_元の文章_.
『やんごとなき一族』松下洸平、あふれ出す愛しさ “家族の味”が導く幸せの描き方

健太(松下洸平)の記憶喪失、家を出た佐都からの、深山家女性陣の大逆襲。そして大団円のハッピーエンドとなった『やんごとなき一族』最終回の第11話。

※以下最終回ネタバレあり

冒頭は久美ママ(木村多江)の「もう限界だわ、こんな人間の面倒なんかみたくない!」と圭一パパ(石橋凌)へのストライキ宣言からスタート。この啖呵がかっこよすぎると思った矢先、今度は佐都(土屋太鳳)の実家「まんぷく屋」を訪ねた久美ママ。ひょんなことからお店のお手伝いをして「たのしい!」と。給仕をして、こんなに感謝されたのが初めてなんて、どれだけ圭一パパに虐げられてきたんだ。

お次に「まんぷく屋」にやってきたのは美保子(松本若菜)。場違いな衣装で、おなじみ“松本劇場”を繰り広げ、佐都に嫌味でも言うのかと思いきや、まさかの謝罪。

「だから、ほら、あれよ。あ、ありがとう(変な発音)。それから、ごめんなさい」。圭一パパをナイフで刺そうとした自分を止めてくれた佐都に、ついに美保子も気持ちを入れ替えたのだ。しかも「何かあったんですか?」と聞く佐都に、顔をくちゃくちゃにして、うなずく美保子が面白過ぎる。やっぱり、どこまでいっても“松本劇場”になってしまう美保子こそ、影の主役といってもいいかもしれない。

一方、家を出た佐都のことが気になって仕方がない健太。「まんぷく屋」にきた健太は、佐都に出されたもつ煮を食べて

「知ってる、この味。なんというか、家族って味だ」

「俺好きです。この味。なつかしくて、あったかくて…」

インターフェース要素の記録
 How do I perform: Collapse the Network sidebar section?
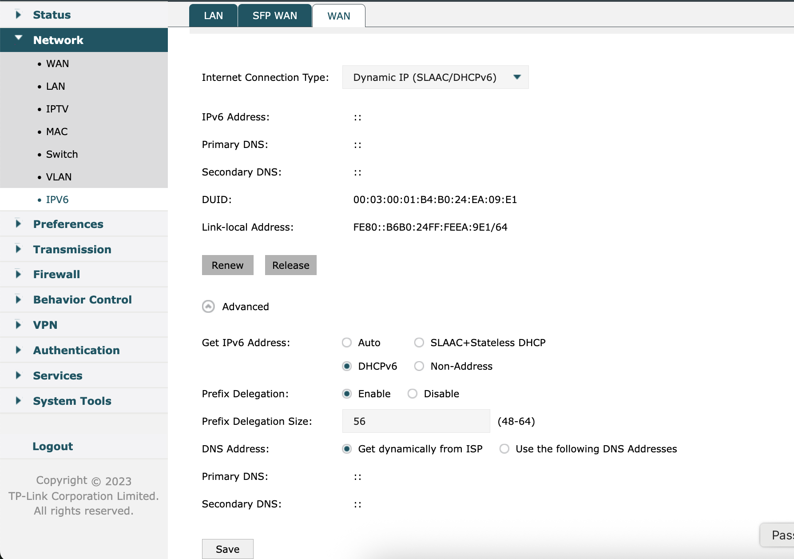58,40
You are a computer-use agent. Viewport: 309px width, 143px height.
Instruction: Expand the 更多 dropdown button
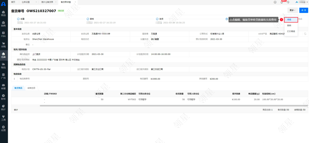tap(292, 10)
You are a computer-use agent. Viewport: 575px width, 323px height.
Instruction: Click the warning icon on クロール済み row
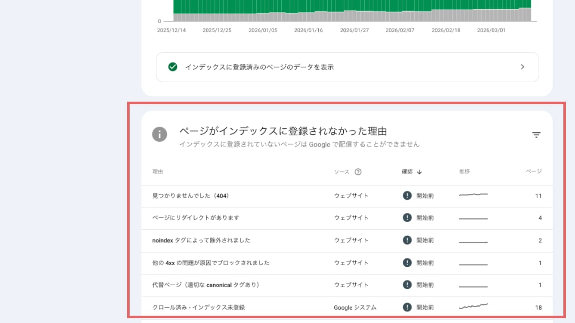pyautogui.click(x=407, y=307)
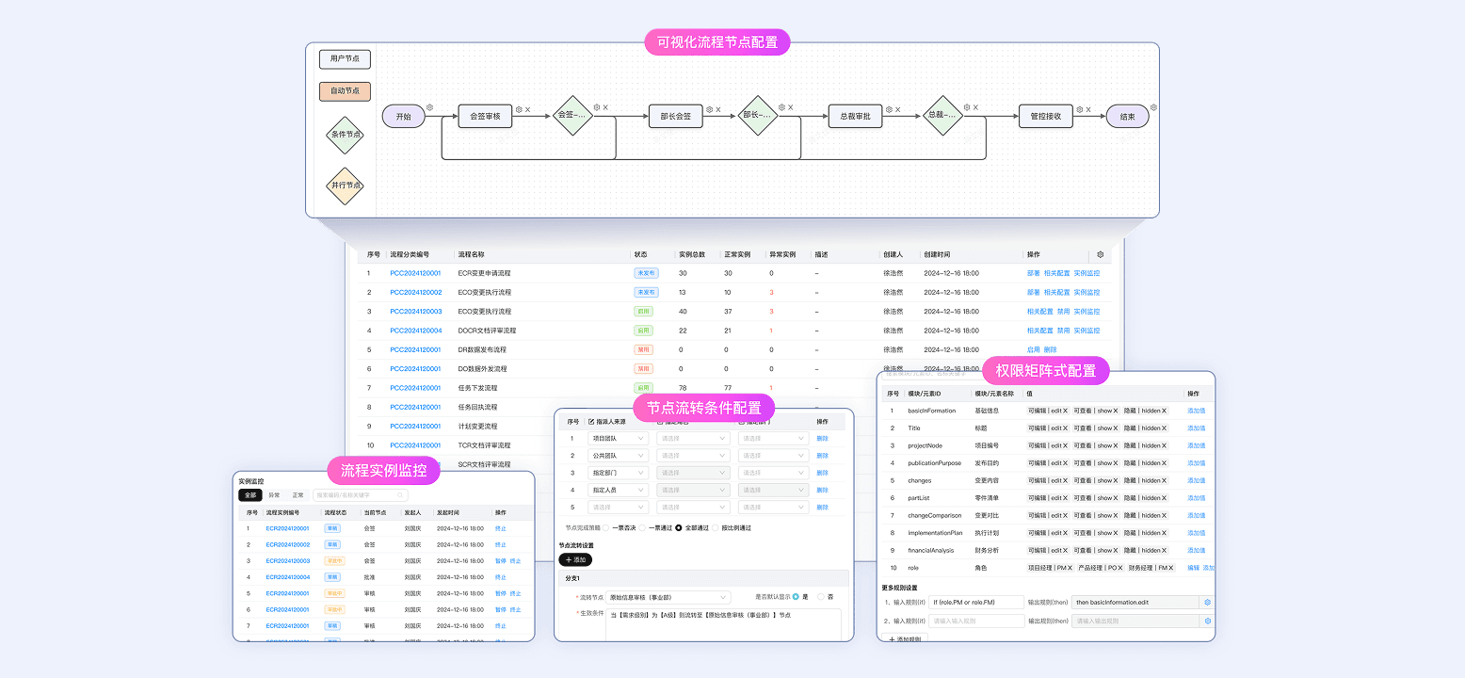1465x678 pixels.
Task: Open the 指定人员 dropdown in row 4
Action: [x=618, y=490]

_課題 1_.
『やんごとなき一族』最終回の記事を、三文で要約してください。
_課題 2_.
『やんごとなき一族』最終回の記事の続きを、最後の文の後から書いてください。

_解答 1_.
『やんごとなき一族』最終回の第11話は、久美ママが圭一パパにストライキを宣言し、佐都の実家「まんぷく屋」で店を手伝って「たのしい!」と言う場面から始まる。次に店を訪れた美保子は、圭一パパをナイフで刺そうとした自分を止めてくれた佐都に、礼を言って謝る。家を出た佐都が気になる健太も店に来て、出されたもつ煮を食べ、「家族って味だ」と語る。

_解答 2_.
まだ言葉遣いは丁寧だし、佐都のことは「佐都さん」と呼ぶけれど、昔の健太が少し顔を出す。涙声で話しながら、記憶が戻らないことを謝る健太の顔には、優しさが滲みだしている。そう、それこそが健太だよ。記憶喪失になっても、根底にある大事な感情はちゃんと覚えている。

そんな健太に佐都も「健太が健太でいる限り、私は支え続ける!」。やっと2人の子ども、凛ちゃんを抱っこした健太は深山家に戻り、圭一パパに3人でやり直すことを宣言。

こうなったら、残る敵は圭一パパだけ。明人も簡単に改心しちゃったし。といっても、これは美保子のおかげ。自分が深山家の跡継ぎになれないから、離婚したほうがいいと言おうとした明人に「私は深山家の長男でも王子様でもなく、明人さん、あなたが必要なの」。キメてくれたね、美保子さん。「これからも私の尻に敷かれてなさい」という美保子に、うれしそうに「はい」とうなづく明人は完全なドM体質? まぁ、健太への確執より、美保子への愛のほうが大きかったということにしておこう。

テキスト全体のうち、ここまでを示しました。